Maradona is a confirmed admirer of Hoddle, the sole survivor from that game in Mexico City and on duty tonight. The former Argentine skipper says Hoddle was one of only a handful of `naturally talented players' that Maradona deemed worthy of serious attention.
Before that fateful afternoon in the Azteca Stadium, as the two players stood together in the tunnel, Maradona caught Hoddle's eye, winked and gave him the thumbs up.
They had met a few weeks before when Maradona had travelled to north London for a testimonial for his compatriot, Ossie Ardiles. Hoddle played alongside him and later recalled the occasion as one of the most enjoyable he had experienced.

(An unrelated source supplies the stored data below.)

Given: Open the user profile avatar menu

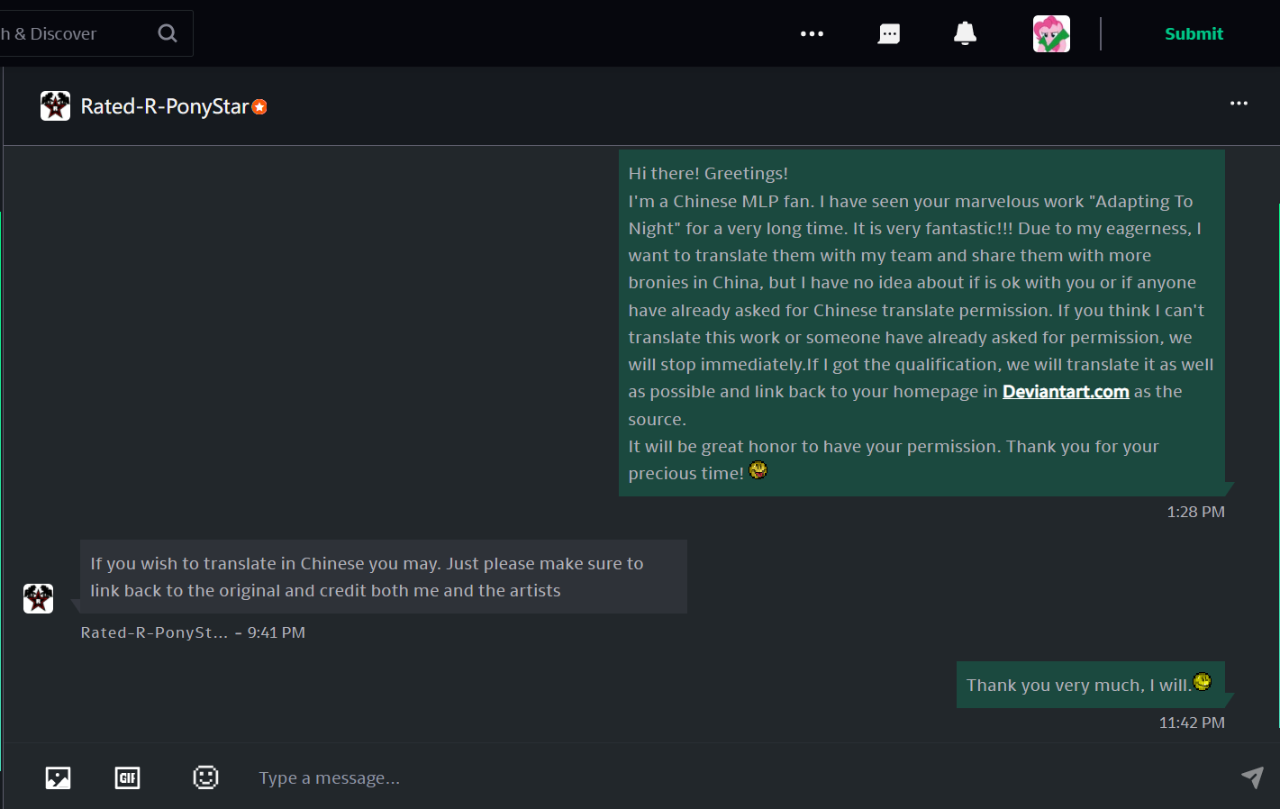Looking at the screenshot, I should click(1051, 34).
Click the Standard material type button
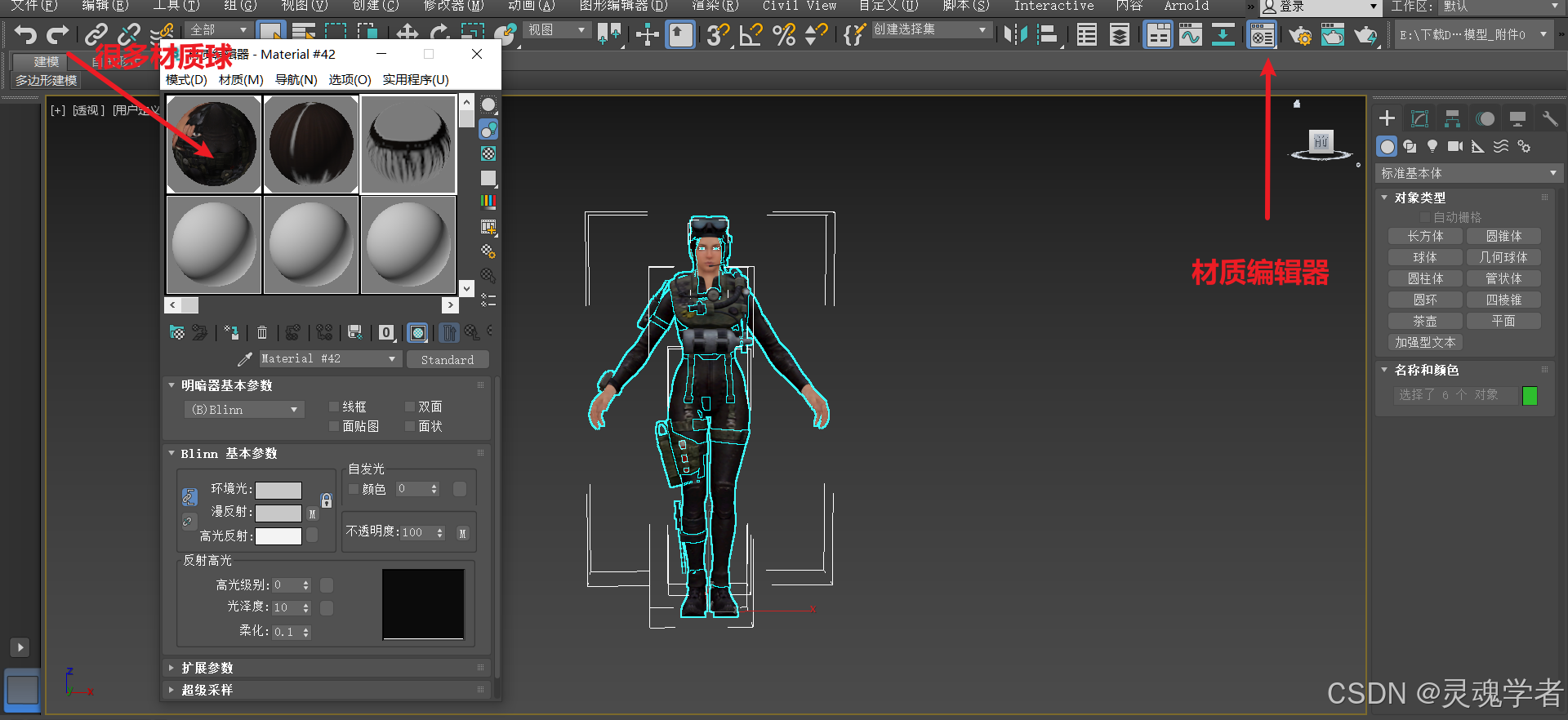This screenshot has width=1568, height=720. 447,359
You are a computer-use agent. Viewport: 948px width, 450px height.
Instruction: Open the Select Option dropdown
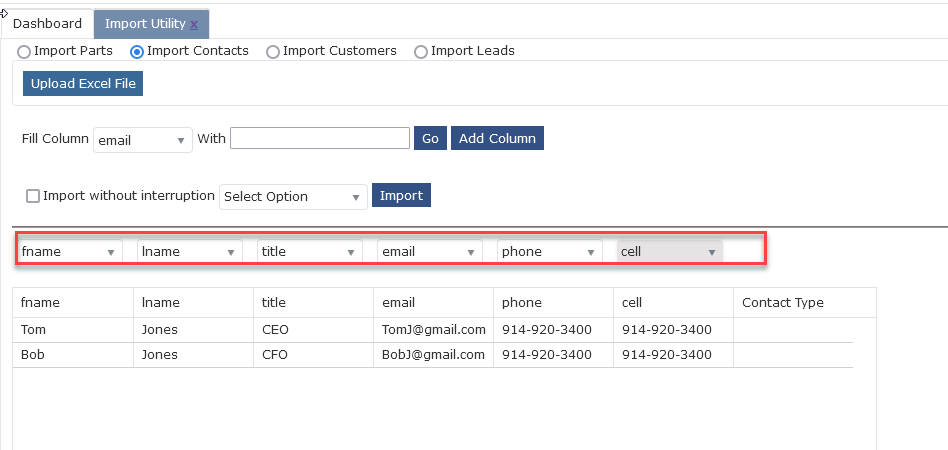(x=293, y=197)
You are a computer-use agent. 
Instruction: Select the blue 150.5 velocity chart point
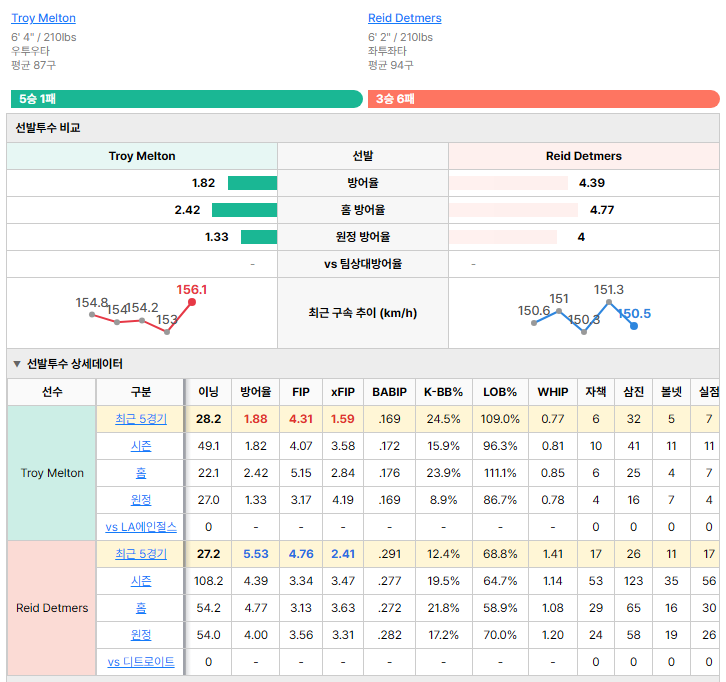[x=634, y=326]
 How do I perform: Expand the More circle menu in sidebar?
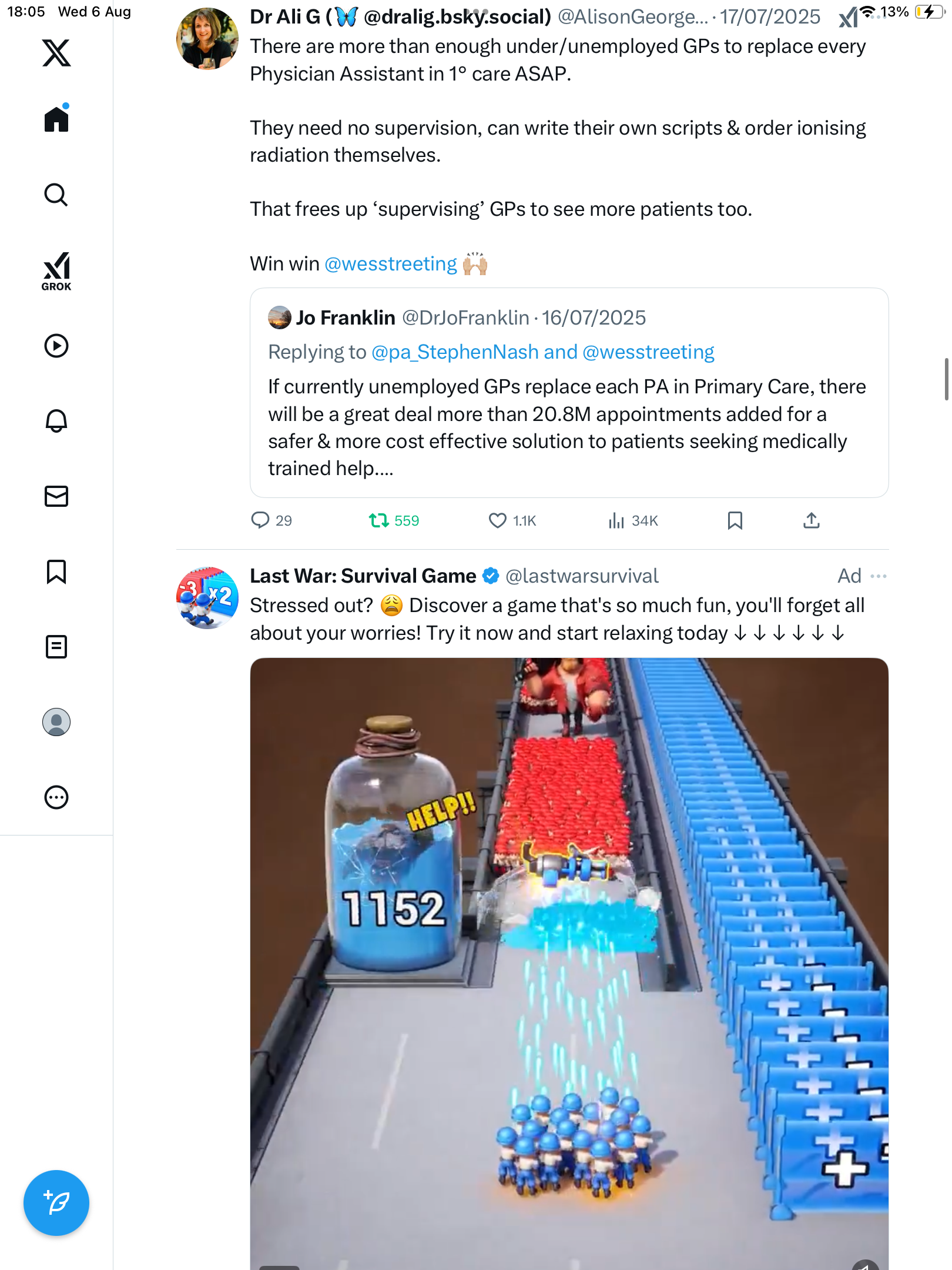pos(56,797)
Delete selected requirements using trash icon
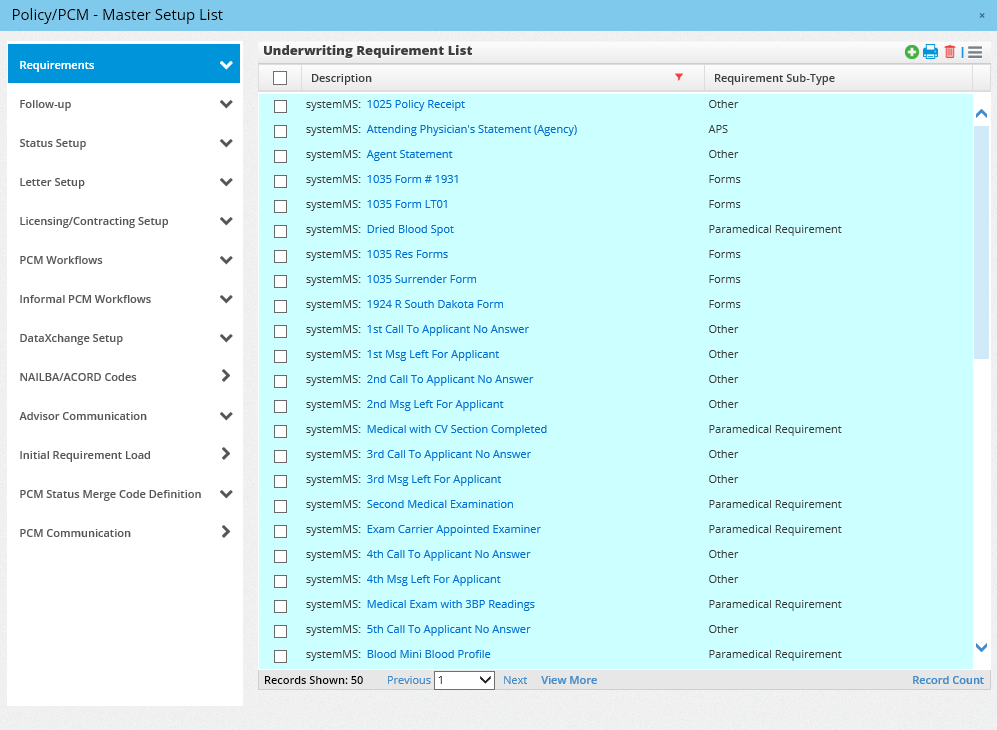This screenshot has height=730, width=997. [x=950, y=51]
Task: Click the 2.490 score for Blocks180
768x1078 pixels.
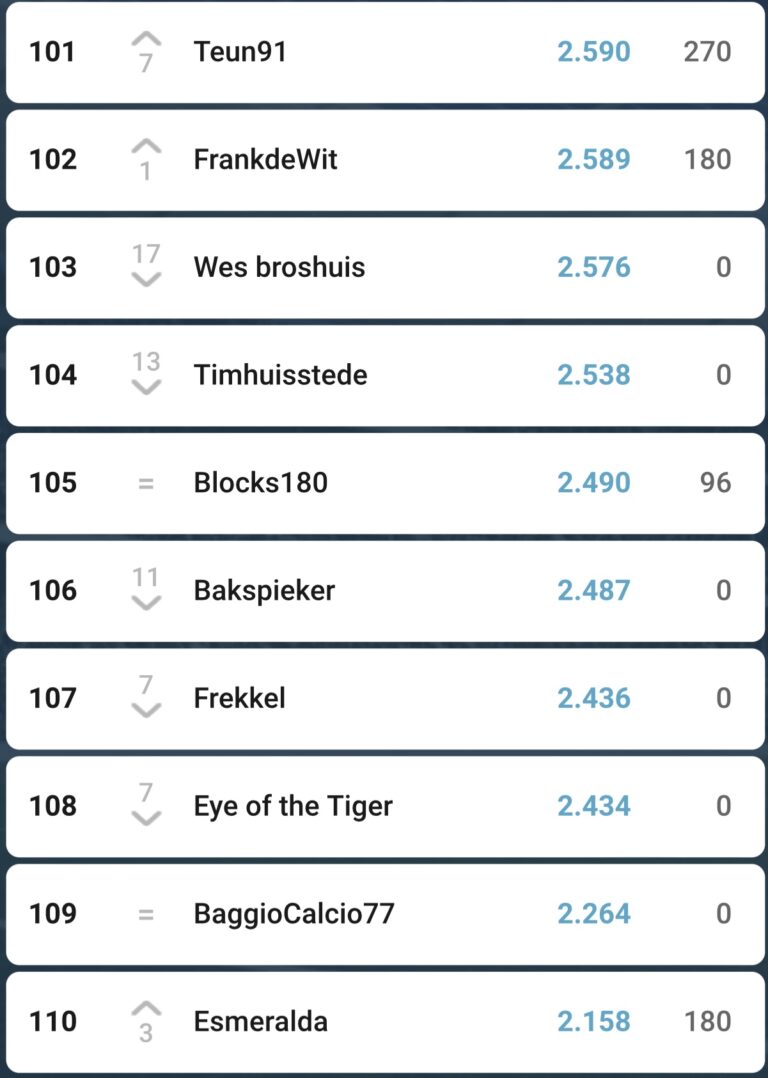Action: point(594,483)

After Maradona's tunnel `greeting' Hoddle admitted to a sense of gratification that Maradona had not forgotten him. He need have no doubts. Maradona never did forget him: at the time of Hoddle's first game as an international coach Maradona was in London trying to find himself a club.
He wanted to see Hoddle but England's new manager was busy. On his way home Maradona paid a visit to White Hart Lane and attempted to buy a Spurs shirt. Unable to remember which number Hoddle wore, he left London empty- handed and angry.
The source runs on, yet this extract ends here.